For this recitation, you’ll be reading “SoK: Eternal War in Memory (PDF)” by Lazlo Szekeres, Mathia Payer, Tao Wei, and Dawn Song. This paper describes a variety of memory corruption bugs, and potential solutions. Don’t worry about memorizing every single type of attack described in this paper; aim to understand what makes these attacks possible, and the general ideas behind the solutions.

(We’ve also written a quick guide (PDF) to some of the memory corruption bugs described in the paper, which you might want to take a look at before you start reading.)

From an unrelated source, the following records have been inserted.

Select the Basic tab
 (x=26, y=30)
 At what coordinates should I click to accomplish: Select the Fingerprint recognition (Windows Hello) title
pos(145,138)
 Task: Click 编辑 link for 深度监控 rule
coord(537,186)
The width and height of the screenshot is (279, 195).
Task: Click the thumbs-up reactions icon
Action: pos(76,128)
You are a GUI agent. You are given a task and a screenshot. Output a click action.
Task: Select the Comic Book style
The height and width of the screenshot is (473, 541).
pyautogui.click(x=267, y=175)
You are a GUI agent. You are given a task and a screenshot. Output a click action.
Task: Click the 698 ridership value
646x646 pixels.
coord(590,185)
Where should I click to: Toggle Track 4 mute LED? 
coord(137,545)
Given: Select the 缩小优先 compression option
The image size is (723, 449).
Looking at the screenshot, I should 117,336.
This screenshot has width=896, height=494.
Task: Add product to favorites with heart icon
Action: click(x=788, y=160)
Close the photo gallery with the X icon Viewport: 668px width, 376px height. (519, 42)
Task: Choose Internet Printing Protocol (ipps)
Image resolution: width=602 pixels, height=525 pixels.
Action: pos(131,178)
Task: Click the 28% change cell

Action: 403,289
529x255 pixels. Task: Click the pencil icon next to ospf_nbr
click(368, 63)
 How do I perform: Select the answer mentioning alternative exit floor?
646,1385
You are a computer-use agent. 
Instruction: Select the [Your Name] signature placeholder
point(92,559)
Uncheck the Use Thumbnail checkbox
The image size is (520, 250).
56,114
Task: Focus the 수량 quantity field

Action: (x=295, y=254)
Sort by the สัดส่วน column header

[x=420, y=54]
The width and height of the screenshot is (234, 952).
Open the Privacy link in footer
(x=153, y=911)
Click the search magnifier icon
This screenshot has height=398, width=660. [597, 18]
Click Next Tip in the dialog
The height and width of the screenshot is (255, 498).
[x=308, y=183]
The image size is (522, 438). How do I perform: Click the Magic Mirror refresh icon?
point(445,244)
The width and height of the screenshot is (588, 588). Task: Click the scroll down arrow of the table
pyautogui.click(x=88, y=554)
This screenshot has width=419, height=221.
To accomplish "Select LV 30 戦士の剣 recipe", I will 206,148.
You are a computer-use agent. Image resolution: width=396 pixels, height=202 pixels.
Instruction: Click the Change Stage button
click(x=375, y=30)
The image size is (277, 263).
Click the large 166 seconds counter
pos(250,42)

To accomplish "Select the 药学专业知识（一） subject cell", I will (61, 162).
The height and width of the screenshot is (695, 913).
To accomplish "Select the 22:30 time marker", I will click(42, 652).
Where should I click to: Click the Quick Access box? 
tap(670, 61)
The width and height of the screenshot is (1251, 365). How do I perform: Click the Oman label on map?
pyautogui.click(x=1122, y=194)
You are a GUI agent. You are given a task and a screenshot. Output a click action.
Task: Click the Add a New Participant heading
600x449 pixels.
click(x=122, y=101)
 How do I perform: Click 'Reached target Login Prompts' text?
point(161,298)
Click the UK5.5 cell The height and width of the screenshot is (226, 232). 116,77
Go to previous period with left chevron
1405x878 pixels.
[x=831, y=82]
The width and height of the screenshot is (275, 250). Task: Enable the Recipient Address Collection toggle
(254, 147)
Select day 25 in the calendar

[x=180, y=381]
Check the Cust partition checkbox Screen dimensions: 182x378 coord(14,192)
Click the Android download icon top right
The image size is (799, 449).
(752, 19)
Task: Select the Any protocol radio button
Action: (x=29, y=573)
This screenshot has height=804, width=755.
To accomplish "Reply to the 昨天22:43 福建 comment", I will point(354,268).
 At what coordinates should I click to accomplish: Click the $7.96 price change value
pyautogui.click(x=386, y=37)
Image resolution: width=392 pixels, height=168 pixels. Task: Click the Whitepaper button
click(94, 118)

The paper is fairly well organized:

  • Section I gives you an introduction to the general problem, and a brief history of memory corruption attacks and defenses.
  • Section II details many different types of memory corruption attacks. Figure 1 is particularly helpful in organizing these attacks and their defenses. As stated above, don’t worry about memorizing every single type of attack described in this section; aim to understand what makes the various attacks different from one another, as well as what makes each of these possible in the first place.
  • Section III describes two currently-deployed defenses, and their drawbacks.
  • Section IV outlines some properties and requirements for defenses against memory corruption bugs; those defenses are discussed in Sections V-VIII (each section is a different category of defense).
  • Sections IX and X conclude.

As you read, think about the following:

  • Stack canaries (or cookies) and ASLR are both widely-deployed. What is good about those solutions? What attacks do they prevent? What attacks don’t they prevent?
  • Many of the proposed solutions worsen performance. Are we at a point where these performance hits are outweighed by security concerns?

Questions for Recitation

Before you come to this recitation, write up (on paper) a brief answer to the following (really—we don’t need more than a couple sentences for each question).  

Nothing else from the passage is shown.